The biggest real estate agencies have seen revenue from their capital markets businesses dive over recent months as they face a downturn in deals and a shifting economic outlook.
Across the five big agencies to post third-quarter results so far – CBRE, Newmark, Colliers, JLL and Cushman & Wakefield – capital markets revenue stood at a combined $2.1bn (£1.8bn), down by 16% or $400m from the same period a year earlier.
The fall was in contrast with other business lines, where revenue rose for most of the big names.
Agency bosses are now eyeing a more protracted recovery for capital markets work than they were earlier in the year.
Cushman & Wakefield chief executive John Forrester said the agency did not expect its capital markets division to break last year’s record full-year performance, with third-quarter revenue dropping by a fifth in a “markedly different environment” to $263.2m. He added that the market “may perhaps take some time to recalibrate as the higher interest rate and inflationary environment takes its toll”, but noted the business is ahead of the same point in 2019.
At Newmark, revenue from commercial mortgage origination and investment sales – which the agency bands together as capital markets – dropped by close to 30% year-on-year to $222.3m. The company has lowered full-year guidance “primarily due to the anticipated year-on-year decline in industry-wide capital markets transactions in the second half of 2022”.
Subdued business
Newmark chief executive Barry Gosin said “confusion with respect to seller and buyer expectations” means the team now predicts “a decline in volumes to continue” and for business to remain subdued “well into next year”.
“I don’t think anybody has the answer completely,” Gosin told analysts. “I think it’s subject to getting arms around inflation. We have an election coming up [the US mid-terms], which is driving that aggressive attack on inflation – just how aggressive it gets no one could determine. Interest rates drive transactional volume. That’s just the nature of our business.”
The team at JLL said a “rapid slowdown” in the capital markets business – where quarterly revenue of $595.2m was 12.5% lower then a year ago – would likely worsen over the remainder of the year.
At CBRE, Emma Giamartino, global group president, chief financial officer and chief investment officer, noted capital markets weakness “emerged immediately following Labor Day, which historically has been a time of heightened sales activity”, adding that lower full-year guidance for the agency “assumes that the capital markets remain under pressure”. Capital markets revenue at the company fell by 14.5% in the third quarter to $730.9m.
“Things have materially changed [from the last quarter],” Giamartino said. “We have seen that impacting our capital markets business directly. We are getting hit harder and faster than we were expecting 90 days ago, and we are expecting the recession to impact our business for longer than we did 90 days ago.”
“Tonnes of capital”
Colliers’ Jay Hennick also noted that capital markets activity “just sort of fell off” following Labor Day in early September. The firm’s revenue from that business dropped by 11% to $275.7m over the quarter.
“But make no mistake, there are tonnes of buyers in the marketplace with capital to deploy, and there are tonnes of sellers in the market with capital to deploy,” the chief executive added. “The difference is that there is this gap between expectation of value and the ability to buy assets given the current interest rate environment, but also capital availability generally.

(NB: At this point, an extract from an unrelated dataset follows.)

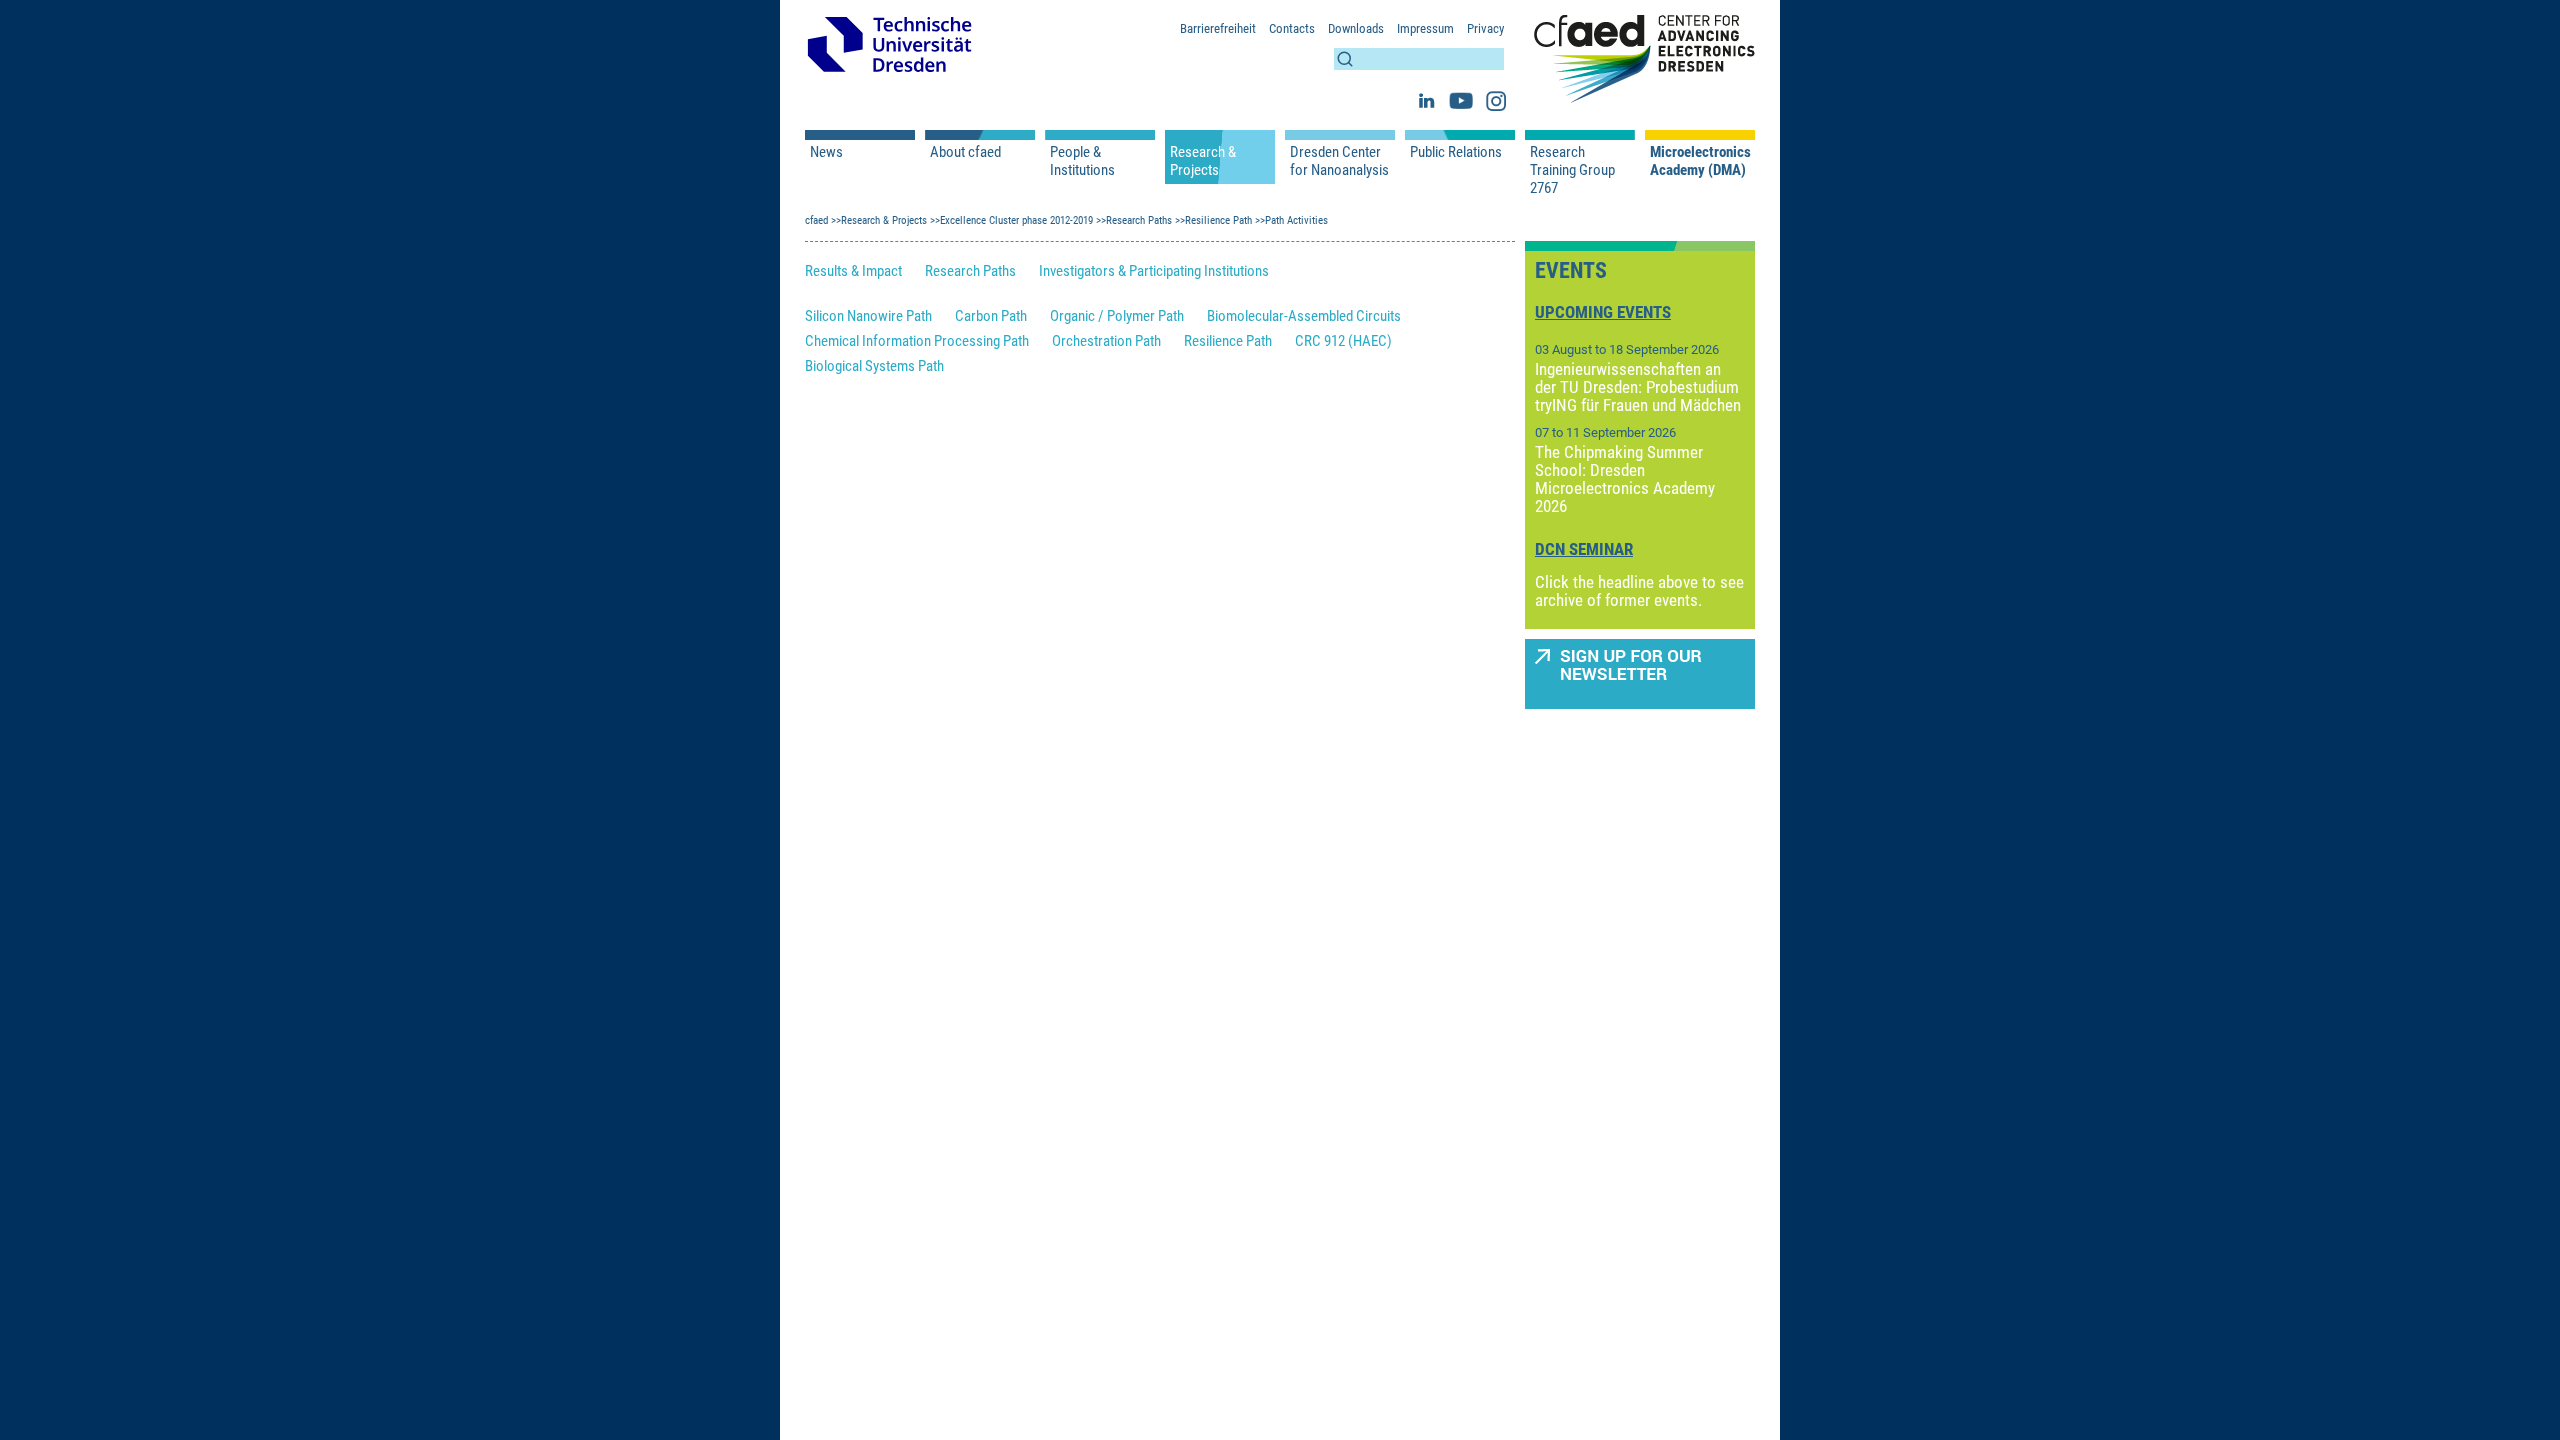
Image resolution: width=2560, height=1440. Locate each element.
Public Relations (1456, 152)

“So there is a huge amount of pent-up demand that we see will start to break over time. It will be impacted in some proportion to interest rates changing direction and some proportion to availability of capital, in some proportion to existing owners having debt coming due, and they are going to have to deal with that debt one way or the other. So there are a lot of things that can happen that can really change the trending as we go.”